# Juggalos/Juggalettes



## HitsFromDaBong420 (Nov 28, 2010)

This is a place where you dont have to deal with all the haters. I havent seen much for juggalos or lettes on any forum site that deals with weed so here you go the first one that I know about. So talk about anything psycopathic and have a good time blazing homies.

MMFWCL


----------



## B0nedocta (Nov 29, 2010)

Whoop Whoop!
Sup Family!


----------



## brandon. (Nov 29, 2010)

idiots (ten char)


----------



## Kodank Moment (Nov 30, 2010)

Dear Whateverthefuckyoucallyourselves,

You are gay. Your music sucks. Also painting your face....pretty self explanatory. You are not clowns...because you could not graduate clown college...or pass the 6th grade.

Please swallow a knife.

P.S. How do magnets work? Magic....


----------



## Johnney Herbz (Nov 30, 2010)

can we not again.
https://www.rollitup.org/toke-n-talk/346988-calling-all-juggalos-3.html

1 hate threads better then 2, all the funny shit is in 1 thread


----------



## BSIv2.0 (Nov 30, 2010)

*This one is nose diving already *


----------



## B0nedocta (Dec 1, 2010)

because a bunch of haters came in. Do you have nothing better to do than to hate on peoples music, i mean come the fuck on! maybe you met a few juggalos you completely hated (Shit , I know i have) but doesnt mean you have to hate on us all just cus of our muisic


----------



## Johnney Herbz (Dec 1, 2010)

I hate on people ignorant enough to like there "music" if that's what they call it. 


MAGNETS?!


----------



## swishsweet (Dec 1, 2010)

Like how do they werk?!


----------



## puffntuff (Dec 1, 2010)

Juggalos juggle balls in there mouths!!! Violent gay and shaggy2homo suck monster cock along with all their fans. I thought this shit died out in the late 90's early 2000's!!


----------



## brandon. (Dec 1, 2010)

We don't hate on other music. ICP is not music, it's that easy.
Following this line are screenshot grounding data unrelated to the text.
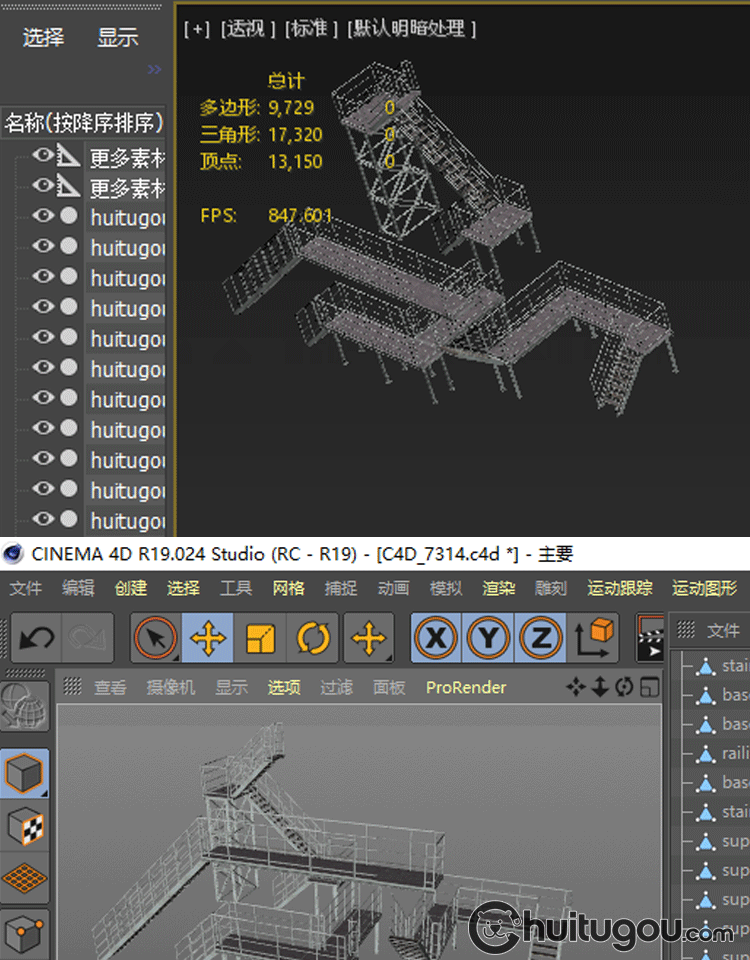Enable Texture mode checkered cube icon
Screen dimensions: 750x960
click(24, 827)
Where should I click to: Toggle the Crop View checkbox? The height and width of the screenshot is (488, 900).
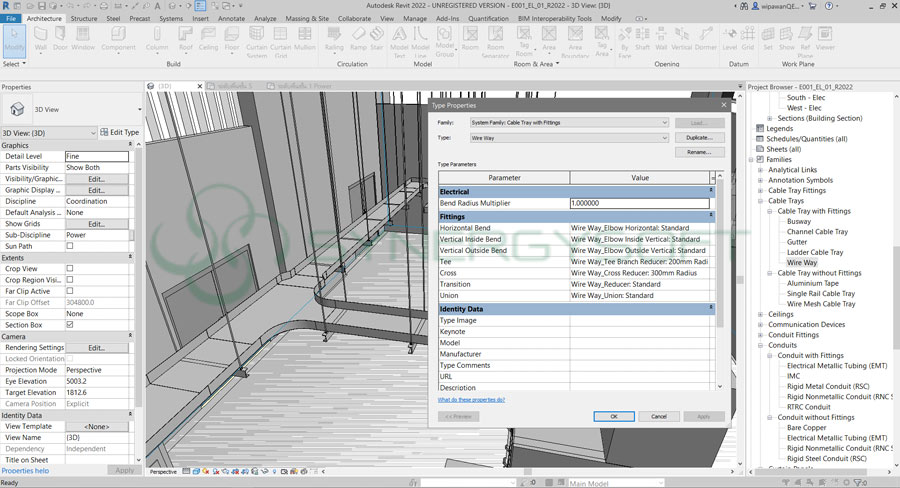pos(70,269)
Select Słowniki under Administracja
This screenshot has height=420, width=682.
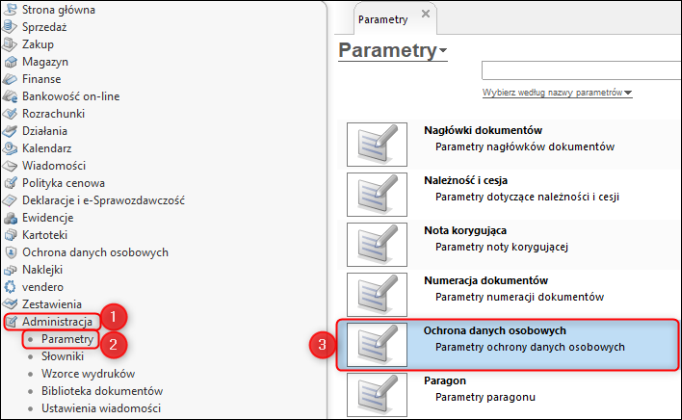pyautogui.click(x=62, y=357)
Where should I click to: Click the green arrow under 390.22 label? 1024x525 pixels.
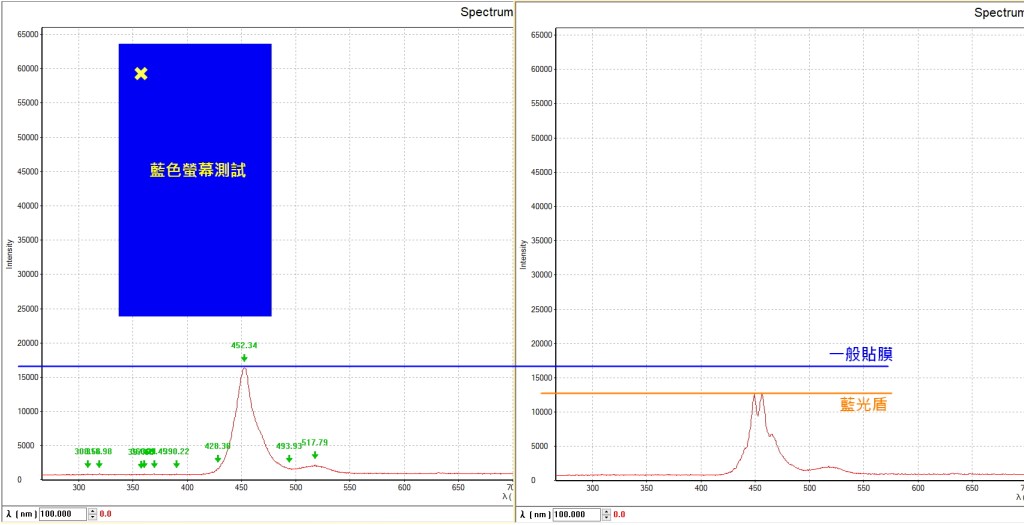pos(176,464)

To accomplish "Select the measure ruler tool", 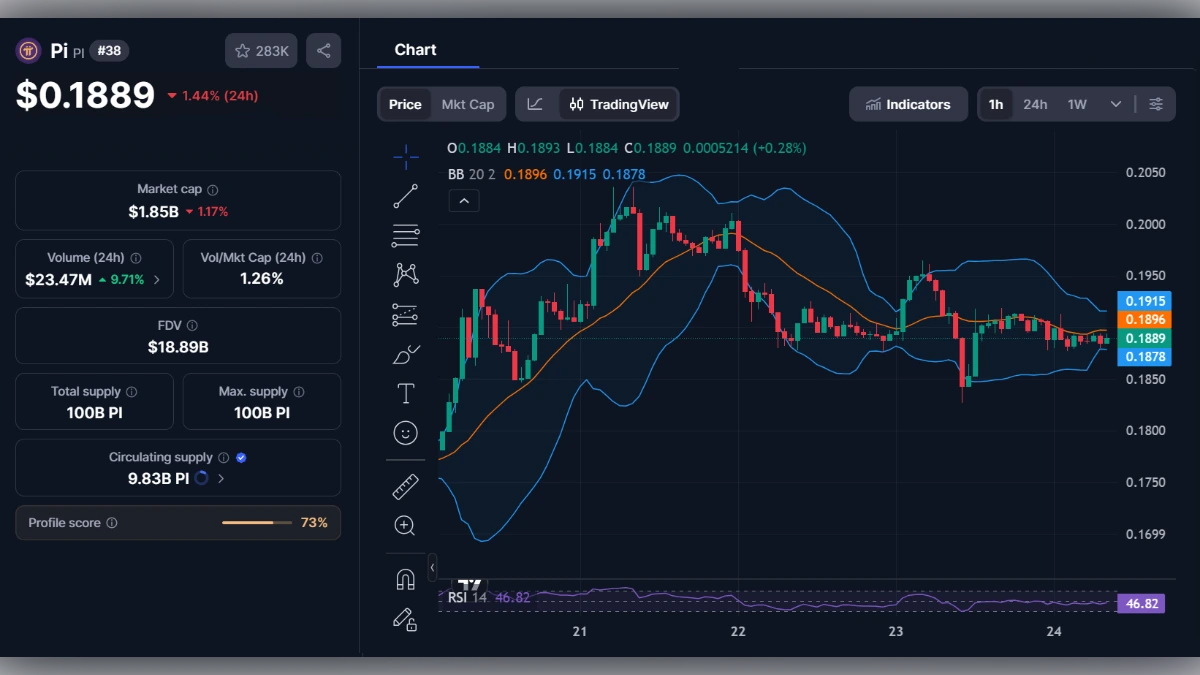I will coord(405,486).
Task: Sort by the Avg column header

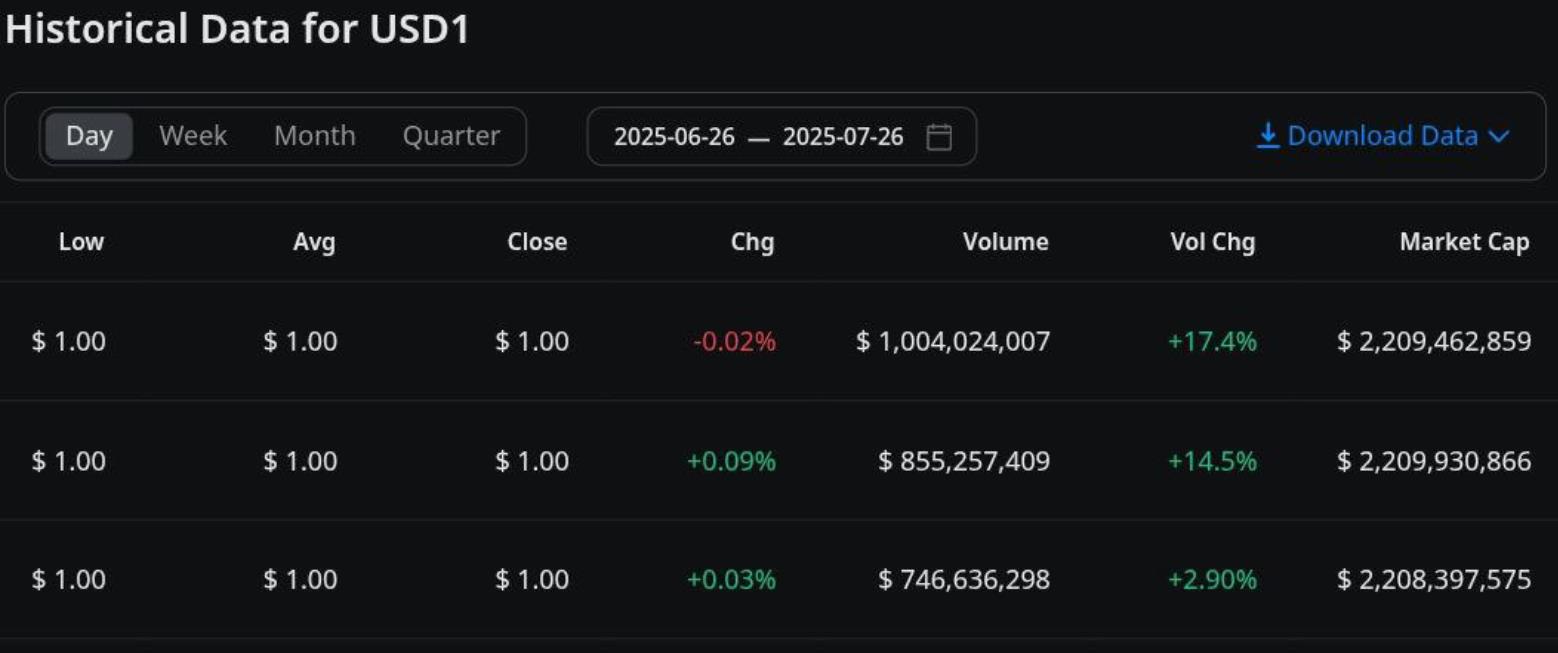Action: [x=314, y=242]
Miracles is such a bad song. LMAO


----------



## HitsFromDaBong420 (Dec 3, 2010)

If someone intellegent can actually explain to me why they hate juggalo/juggalettes so much I will respect them and move on with my life. But when you fucking no lifes go around on fucking youtube or any other forum website on the internet and say stupid shit like "juggalos are gay" and other stupid shit like that it pisses me off. Like seriously its always on the internet I never have anyone come to me face to face and say shit about the family. So seriously why dont all of you haters grow some fucking balls and tell us face to face and see what happens to you.


----------



## poonjoon (Dec 3, 2010)

juggalos are gay


----------



## brandon. (Dec 3, 2010)

HitsFromDaBong420 said:


> If someone intellegent can actually explain to me why they hate juggalo/juggalettes so much I will respect them and move on with my life. But when you fucking no lifes go around on fucking youtube or any other forum website on the internet and say stupid shit like "juggalos are gay" and other stupid shit like that it pisses me off. Like seriously its always on the internet I never have anyone come to me face to face and say shit about the family. So seriously why dont all of you haters grow some fucking balls and tell us face to face and see what happens to you.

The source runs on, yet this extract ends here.